Awesome
flumelog-offset
An flumelog where the offset into the file is the key. Each value is appended to the log with a double ended framing, and the "sequence" is the position in the physical file where the value starts, this means if you can do a read in O(1) time!
Also, this is built on top of aligned-block-file so that caching works very well.
Usage
initialize with a file and a codec, and wrap with flumedb.
var OffsetLog = require('flumelog-offset')
var codec = require('flumecodec')
var Flume = require('flumedb')
var db = Flume(OffsetLog(filename, {codec: codec.json}))
.use(...) //also add some flumeviews
db.append({greets: 'hello!'}, function (cb) {
})
Options
var OffsetLog = require('flumelog-offset')
var log = OffsetLog('/data/log', {
blockSize: 1024, // default is 1024*16
codec: {encode, decode} // defaults to no codec, expects buffers. for json use flumecodec/json
flags: 'r', // default is 'r+' (from aligned-block-file)
cache: {set, get} // default is require('hashlru')(1024)
offsetCodec: { // default is require('./frame/offset-codecs')[32]
byteWidth, // with the default offset-codec, the file can have
encode, // a size of 4GB max.
decodeAsync
}
})
legacy
if you used flumelog-offset
before 3, and want to read your old
data, use require('flumelog-offset/legacy')
recovery
If your system crashes while an append is in progress, it's unlikely
but possible to have a partially written state. flumelog-offset
will rewind to the last good state on the next start up.
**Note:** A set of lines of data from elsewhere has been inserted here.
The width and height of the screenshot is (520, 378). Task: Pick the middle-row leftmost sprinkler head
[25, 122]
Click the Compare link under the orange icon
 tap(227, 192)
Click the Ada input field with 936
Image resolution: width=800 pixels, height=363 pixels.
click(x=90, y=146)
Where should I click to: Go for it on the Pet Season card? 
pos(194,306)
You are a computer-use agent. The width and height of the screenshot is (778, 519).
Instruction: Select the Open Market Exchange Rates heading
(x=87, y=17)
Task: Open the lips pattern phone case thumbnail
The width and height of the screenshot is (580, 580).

After running this for several months (in my personal secure-scuttlebutt instance) I eventually got an error, which lead to the changes in this version.
format
data is stored in a append only log, where the byte index
of the start of a record is the primary key (offset
).
offset-><data.length (UInt32BE)>
<data ...>
<data.length (UInt32BE)>
<file_length (UInt32BE or Uint48BE or Uint53BE)>
by writing the length of the data both before and after each record it becomes possible to scan forward and backward (like a doubly linked list)
It's very handly to be able to scan backwards, as often you want to see the last N items, and so you don't need an index for this.
future ideas
- secured file (hashes etc)
- encrypted file
- make the end of the record be the primary key. this might make other code nicer...
License
MIT